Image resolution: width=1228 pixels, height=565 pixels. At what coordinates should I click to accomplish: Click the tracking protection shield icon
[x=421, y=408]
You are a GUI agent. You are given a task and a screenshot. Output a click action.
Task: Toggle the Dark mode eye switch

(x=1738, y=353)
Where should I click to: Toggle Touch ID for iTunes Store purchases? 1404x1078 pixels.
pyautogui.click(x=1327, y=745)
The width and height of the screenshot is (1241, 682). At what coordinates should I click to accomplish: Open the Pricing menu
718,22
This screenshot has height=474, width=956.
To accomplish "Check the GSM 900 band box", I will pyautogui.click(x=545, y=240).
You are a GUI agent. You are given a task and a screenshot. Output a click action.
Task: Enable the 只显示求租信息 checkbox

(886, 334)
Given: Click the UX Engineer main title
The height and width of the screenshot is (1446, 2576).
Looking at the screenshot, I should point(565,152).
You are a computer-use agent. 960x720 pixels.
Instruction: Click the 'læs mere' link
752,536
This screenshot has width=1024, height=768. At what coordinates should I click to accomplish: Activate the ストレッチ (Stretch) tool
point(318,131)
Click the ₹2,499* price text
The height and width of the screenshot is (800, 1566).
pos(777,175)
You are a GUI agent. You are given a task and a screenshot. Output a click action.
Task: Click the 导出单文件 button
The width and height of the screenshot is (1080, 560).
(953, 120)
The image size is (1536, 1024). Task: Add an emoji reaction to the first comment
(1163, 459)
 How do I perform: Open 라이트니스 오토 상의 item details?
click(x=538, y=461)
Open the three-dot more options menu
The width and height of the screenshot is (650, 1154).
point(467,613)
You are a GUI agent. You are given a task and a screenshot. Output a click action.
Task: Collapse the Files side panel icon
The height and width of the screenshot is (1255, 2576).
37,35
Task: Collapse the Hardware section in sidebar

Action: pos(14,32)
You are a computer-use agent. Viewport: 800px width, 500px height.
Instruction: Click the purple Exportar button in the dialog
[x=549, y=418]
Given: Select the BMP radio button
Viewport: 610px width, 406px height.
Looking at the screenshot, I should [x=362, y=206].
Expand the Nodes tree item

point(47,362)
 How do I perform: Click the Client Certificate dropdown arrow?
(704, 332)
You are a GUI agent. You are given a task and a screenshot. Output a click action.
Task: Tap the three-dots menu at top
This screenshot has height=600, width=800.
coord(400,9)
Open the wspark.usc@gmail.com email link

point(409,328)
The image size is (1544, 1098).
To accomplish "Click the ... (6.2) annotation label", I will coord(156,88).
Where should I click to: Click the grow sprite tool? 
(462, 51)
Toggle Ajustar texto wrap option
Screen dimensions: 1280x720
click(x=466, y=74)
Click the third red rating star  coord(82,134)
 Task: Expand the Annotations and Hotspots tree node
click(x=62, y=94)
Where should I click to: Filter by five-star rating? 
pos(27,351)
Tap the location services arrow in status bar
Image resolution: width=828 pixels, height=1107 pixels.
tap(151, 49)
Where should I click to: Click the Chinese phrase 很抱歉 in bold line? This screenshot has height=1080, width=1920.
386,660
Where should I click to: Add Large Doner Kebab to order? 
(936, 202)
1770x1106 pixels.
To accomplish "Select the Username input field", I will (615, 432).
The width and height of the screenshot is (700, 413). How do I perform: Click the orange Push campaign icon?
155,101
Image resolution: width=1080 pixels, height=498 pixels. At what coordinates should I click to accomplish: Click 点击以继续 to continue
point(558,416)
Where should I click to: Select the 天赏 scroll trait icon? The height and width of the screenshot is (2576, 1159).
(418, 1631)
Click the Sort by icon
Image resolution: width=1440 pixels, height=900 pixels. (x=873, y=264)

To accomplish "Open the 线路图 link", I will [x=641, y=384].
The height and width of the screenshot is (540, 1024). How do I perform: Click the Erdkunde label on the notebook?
-----
**Task**
Take the records above and return, word for word, only the lines that fall from the line with "How do I perform: Click the Client" to the line with "Toggle Ajustar texto wrap option", both of them included.

**Task solution**
 How do I perform: Click the Client Certificate dropdown arrow?
(704, 332)
You are a GUI agent. You are given a task and a screenshot. Output a click action.
Task: Tap the three-dots menu at top
This screenshot has height=600, width=800.
coord(400,9)
Open the wspark.usc@gmail.com email link

point(409,328)
The image size is (1544, 1098).
To accomplish "Click the ... (6.2) annotation label", I will coord(156,88).
Where should I click to: Click the grow sprite tool? 
(462, 51)
Toggle Ajustar texto wrap option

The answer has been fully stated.